| Work to complete |
1 - In the article about Heidi Ganahl's tax plan, by how much would the plan cut the size of Colorado state government each year?
2 - Extend the article on Heidi Ganahl's income tax plan by writing the paragraphs that come after its last sentence.

Ganahl tax plan involves ‘some pain,’ but ‘great starting point,’ Republican budget writer says

Republican gubernatorial candidate Heidi Ganahl’s plan to eliminate Colorado’s income tax includes cutting the size of state government by 10% every year and asking voters to convert billions of dollars in fees collected annually by the state into taxes, according to an outline of the plan released by her campaign over the weekend.
The plan also includes a hiring freeze across state government, abolishing hundreds of tax breaks for businesses and individuals and cutting “waste and fraud” from government operations.
The University of Colorado regent, who hopes to deny Democratic Gov. Jared Polis a second term, says she expects to increase revenue by attracting new businesses to the state.
One of the General Assembly’s leading Republican budget experts told Colorado Politics that Ganahl’s plan has plenty of good ideas but cautioned that it will involve “some fairly dramatic cuts” and require the cooperation of state lawmakers and voters.
The head of a left-leaning economic think tank, meanwhile, dismissed Ganahl’s proposal as “campaign rhetoric completely divorced from the realities of governing.”
For months, Ganahl has said she intends to take the state to “zero income tax” and cut the state gasoline tax in half, though until an appearance in Denver on Friday, Ganahl hadn’t elaborated on how either plan would work.
During a heated exchange with the moderator at a candidate forum, Ganahl defended her plan and spelled out most of its elements. Later that night, her campaign posted a brief document describing the proposal on her campaign site.

| Extracted material |

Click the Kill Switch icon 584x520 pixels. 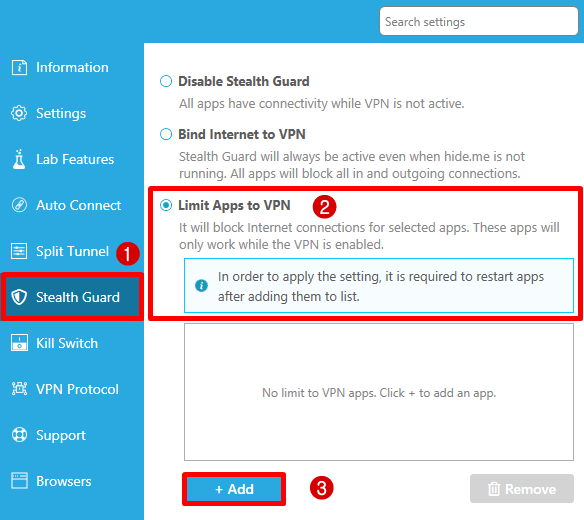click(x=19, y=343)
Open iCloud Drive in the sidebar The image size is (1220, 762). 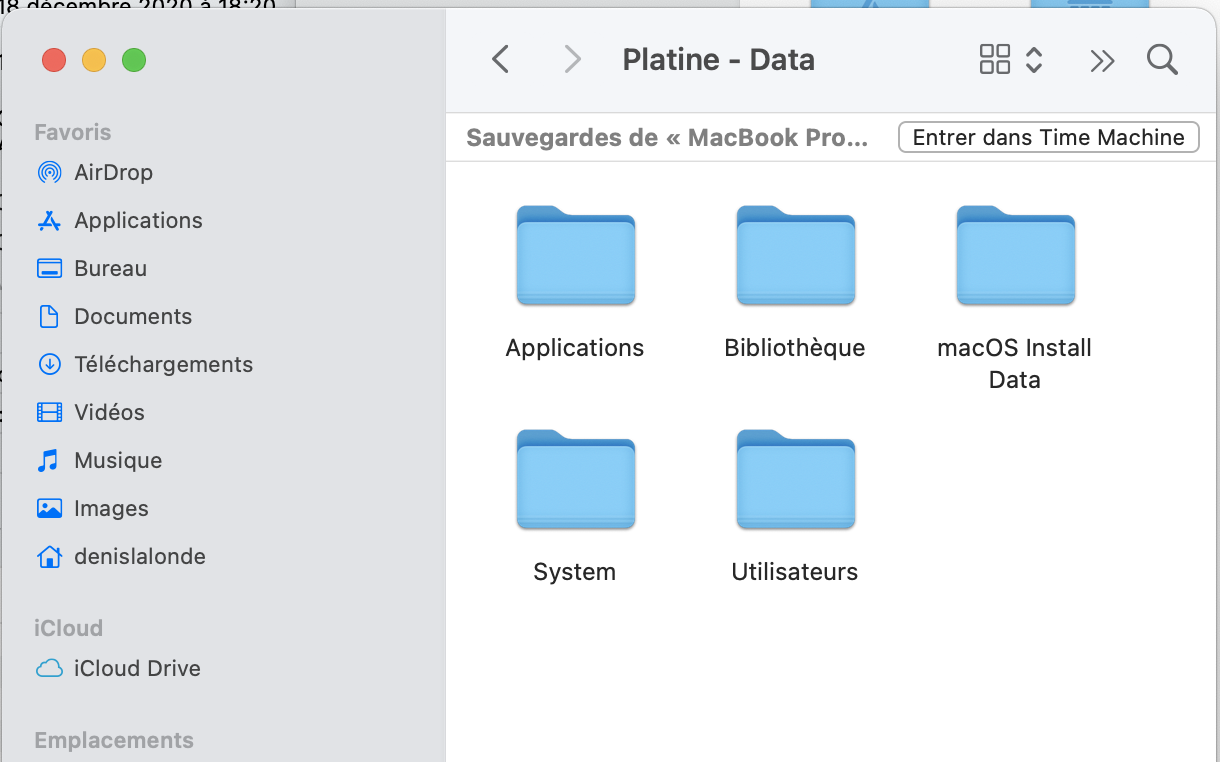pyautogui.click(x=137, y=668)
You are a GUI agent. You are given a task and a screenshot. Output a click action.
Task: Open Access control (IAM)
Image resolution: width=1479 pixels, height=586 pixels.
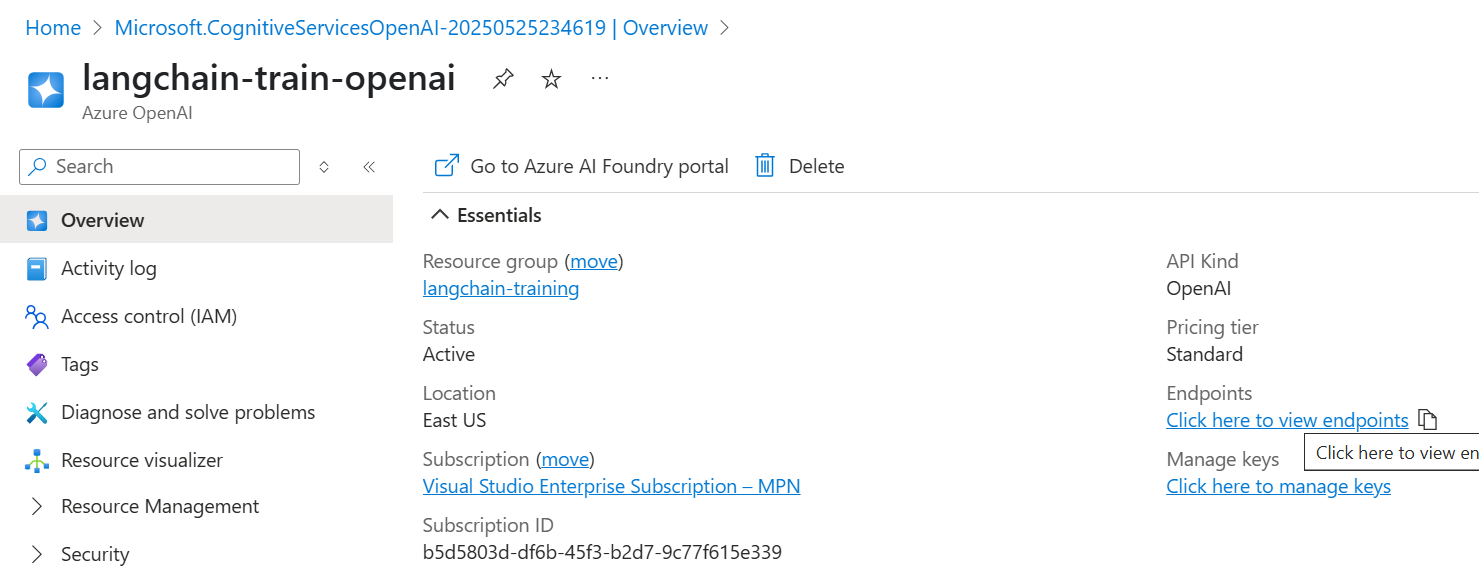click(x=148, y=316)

* * *

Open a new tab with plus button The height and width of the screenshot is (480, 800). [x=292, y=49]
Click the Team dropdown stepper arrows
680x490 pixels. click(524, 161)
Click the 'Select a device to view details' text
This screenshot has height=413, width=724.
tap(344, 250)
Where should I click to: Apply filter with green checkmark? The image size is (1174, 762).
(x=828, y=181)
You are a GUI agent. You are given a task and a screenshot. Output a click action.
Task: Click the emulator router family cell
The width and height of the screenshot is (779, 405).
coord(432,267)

---

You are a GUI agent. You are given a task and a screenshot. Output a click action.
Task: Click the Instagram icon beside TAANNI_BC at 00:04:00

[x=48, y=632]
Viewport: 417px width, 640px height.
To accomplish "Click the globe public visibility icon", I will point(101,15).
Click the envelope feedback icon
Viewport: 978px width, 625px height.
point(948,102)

| Expected responses |
1 - By 10% every year.

2 -
Ballots start going in the mail to most Colorado voters in two weeks.
Income tax accounts for roughly one-third of the state’s annual budget, with the remainder coming from federal funds, fees and cash payments to the state, including tuition paid by students at state colleges and universities.
“I’m all about going big,” Ganahl said Friday at a forum sponsored by business group Colorado Concern. “I don’t nibble around the edges. And we’ve got a big problem here in Colorado: The size of government is too big, taxes are too high, regulations are too burdensome. We’ve got to unleash our economy.”
Pressed to defend her campaign promises by moderator Dean Singleton, the former owner and publisher of The Denver Post, Ganahl waved off his concerns.
“You still haven’t told us how you are going to run the government with no state income tax and with half of the gasoline tax,” Singleton said. “It makes a good soundbite, but for most of us who understand state government, it’s just total bulls***.”
“Well, a lot of people across Colorado think the government is just total bulls*** right now, Dean,” Ganahl responded, adding that the state will “refill the coffers” with new businesses and industries, the way, she contends, other states that don’t collect individual income tax have done.
“There’s a lot of ways we can chip away at this over eight years,” she said. “I feel very confident that we can do this.”
In the document on her campaign website, Ganahl said she wants to ask voters to “approve or remove the fees Jared Polis has burdened the people of Colorado with. If approved, the revenue goes to the general fund. If not approved, they are removed from the budget entirely.”
Ganahl’s campaign didn’t respond to requests for details about the proposal or how she plans to implement it.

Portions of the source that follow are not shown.